Interrogating Detergent Desolvation of Nanopore-Forming Proteins by Fluorescence Polarization Spectroscopy

Aaron J Wolfe  1   2 Yi-Ching Hsueh  1 Adam R Blanden  3 Mohammad M Mohammad  1 Bach Pham  4 Avinash K Thakur  1   2 Stewart N Loh  3 Min Chen  4 Liviu Movileanu  1   2   5
Affiliations

Interrogating Detergent Desolvation of Nanopore-Forming Proteins by Fluorescence Polarization Spectroscopy

Aaron J Wolfe et al. Anal Chem. .

Abstract

Understanding how membrane proteins interact with detergents is of fundamental and practical significance in structural and chemical biology as well as in nanobiotechnology. Current methods for inspecting protein-detergent complex (PDC) interfaces require high concentrations of protein and are of low throughput. Here, we describe a scalable, spectroscopic approach that uses nanomolar protein concentrations in native solutions. This approach, which is based on steady-state fluorescence polarization (FP) spectroscopy, kinetically resolves the dissociation of detergents from membrane proteins and protein unfolding. For satisfactorily solubilizing detergents, at concentrations much greater than the critical micelle concentration (CMC), the fluorescence anisotropy was independent of detergent concentration. In contrast, at detergent concentrations comparable with or below the CMC, the anisotropy readout underwent a time-dependent decrease, showing a specific and sensitive protein unfolding signature.
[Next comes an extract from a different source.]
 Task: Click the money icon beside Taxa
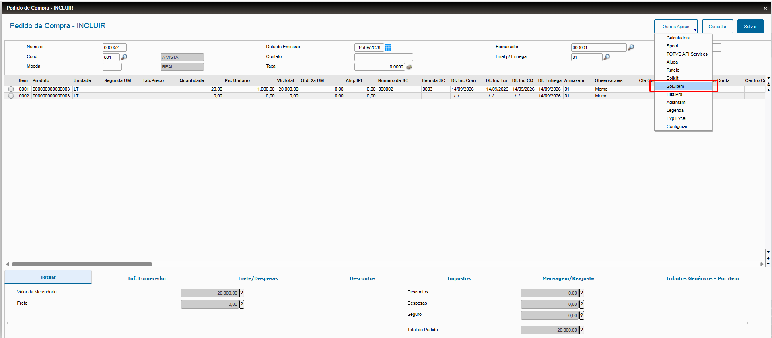point(409,67)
Functionally reconstituted membrane proteins into a bilayer membrane confirmed predictions made by these FP-based determinations with respect to varying refolding conditions. From a practical point of view, this 96-well analytical approach will facilitate a massively parallel assessment of the PDC interfacial interactions under a fairly broad range of micellar and environmental conditions. We expect that these studies will potentially accelerate research in membrane proteins pertaining to their extraction, solubilization, stabilization, and crystallization, as well as reconstitution into bilayer membranes.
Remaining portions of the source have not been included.